About a week after the above amendment application, Mr Miller commenced this proceeding. In his statement of claim, he essentially made two broad areas of claims for relief. First, he claimed damages for breach of, what he referred to as, the “Leighton Holdings Code of Business Conduct”. He claimed that Code was imported into the terms of his contract of employment with Thiess. Some brief explanation of this claim is required. Leighton Holdings Limited is the predecessor to CIMIC Group. CIMIC Group, and Leighton Holdings before it, are, or were, the parent company of Thiess. Nonetheless, neither of these entities has had any contractual relationship with Mr Miller and none is pleaded in his statement of claim in this proceeding.
Mr Miller’s claim against CIMIC Group appears to be based upon the fact that it produced the Leighton Holdings Code of Business Conduct. The second area of relief set up in the statement of claim is an order under s 1317E of the Corporations Act declaring that Thiess has contravened s 181(1) of that Act and, as I understand it, for damages that Mr Miller suffered as a result of that contravention. Mr Miller has subsequently indicated in correspondence that he wishes to rely upon s 180(1) of the Corporations Act, and not s 181(1). Whichever section it is, the alleged contraventions relate to an alleged failure by Thiess to conduct Mr Miller’s remuneration review properly in accordance with the terms of his contract of employment. That review took place in February 2013.

Dataset content >>

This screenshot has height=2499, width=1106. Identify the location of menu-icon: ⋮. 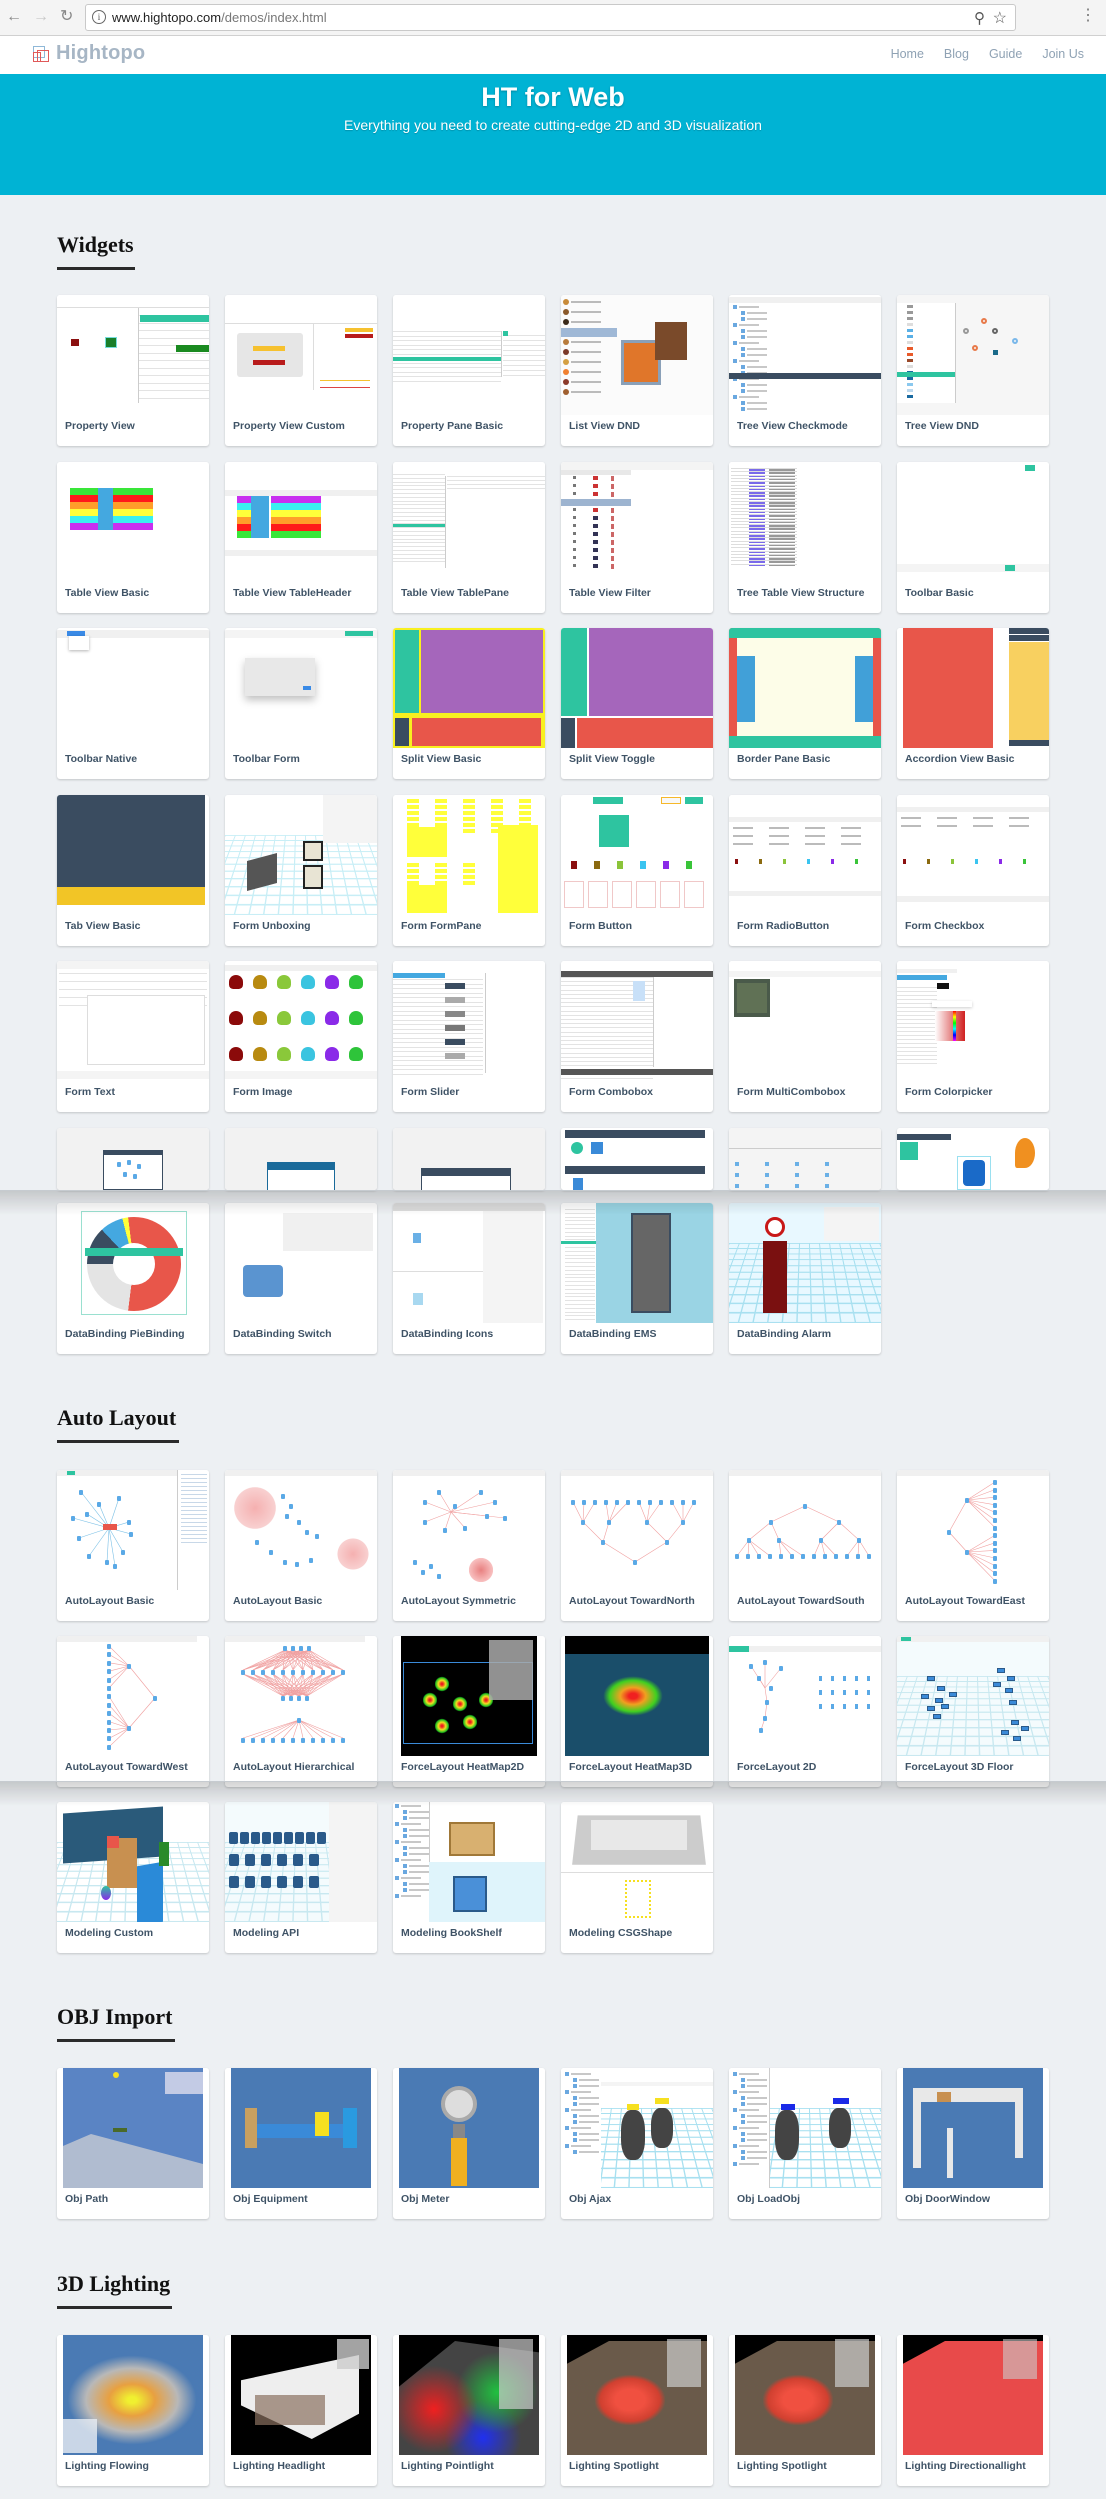
(1088, 16).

Required actions >>
1. In the excerpt on Mr Miller's claims, translate the following sentence into Spanish: "Mr Miller has subsequently indicated in correspondence that he wishes to rely upon s 180(1) of the Corporations Act, and not s 181(1)."
2. According to the excerpt on Mr Miller's claims, on what basis does his claim against CIMIC Group appear to rest, even though it has no contractual relationship with him? Answer in one to three sentences.
3. Continue the excerpt on Mr Miller's claims from the point at which it stops.

Results >>
1. Posteriormente, el Sr. Miller ha indicado por correspondencia que desea basarse en el artículo 180(1) de la Corporations Act, y no en el artículo 181(1).

2. His claim against CIMIC Group appears to rest on the fact that it produced the Leighton Holdings Code of Business Conduct. Mr Miller claims that this Code was imported into the terms of his contract of employment with Thiess.

3.
I have examined Mr Miller’s statement of claim before the Federal Circuit Court and compared it with his statement of claim in this proceeding. It should be noted that the former statement of claim was prepared by Mr Miller’s then-lawyers. The statement of claim filed in the Federal Circuit Court also claims two broad areas of relief. The first is for relief under various provisions of the Fair Work Act 2009 (Cth) related to Mr Miller’s employment with Thiess. The second is for damages for breach of his employment contract with Thiess. It is obvious that both statements of claim are therefore founded on Mr Miller’s former employment with Thiess and, specifically, his contract of employment with that company.
THE CONTENTIONS
Insofar as this proceeding related to CIMIC Group, Mr Murdoch QC, counsel for the respondents, submitted that Mr Miller had no reasonable prospects of successfully prosecuting this proceeding. He submitted that was so for two reasons. First, there was no contract between Mr Miller and CIMIC Group. Certainly, as I have already noted above, no such contract is pleaded in Mr Miller’s statement of claim. Secondly, insofar as Mr Miller seeks relief under s 1317E of the Corporations Act, Mr Murdoch submitted that, because a breach of both ss 180 and 181 of the Corporations Act are civil penalty provisions, s 1317J of that Act only permits the Australian Securities and Investments Commission (ASIC), the corporation concerned, or the responsible entity of a registered scheme, to apply for a declaration in respect of such a civil penalty provision.
Insofar as this proceeding related to Thiess, Mr Murdoch submitted that it had no reasonable prospects of success insofar as it involved a claim under s 1317E of the Corporations Act for essentially the same reasons outlined above. As to the remainder of the claims, Mr Murdoch submitted they were an abuse of process because they sought to attack, or circumvent, the proceeding Mr Miller is currently pursuing in the Federal Circuit Court relating to the same factual issues. Mr Murdoch also submitted that this proceeding was issued in breach of s 32AA of the Federal Court Act because it involved matters that were associated matters in the Federal Circuit Court proceeding. Finally, Mr Murdoch submitted that this Court had no jurisdiction to consider any of Mr Miller’s common law proceedings related to his employment relationship with either of the respondents where there was no federal matter before this Court.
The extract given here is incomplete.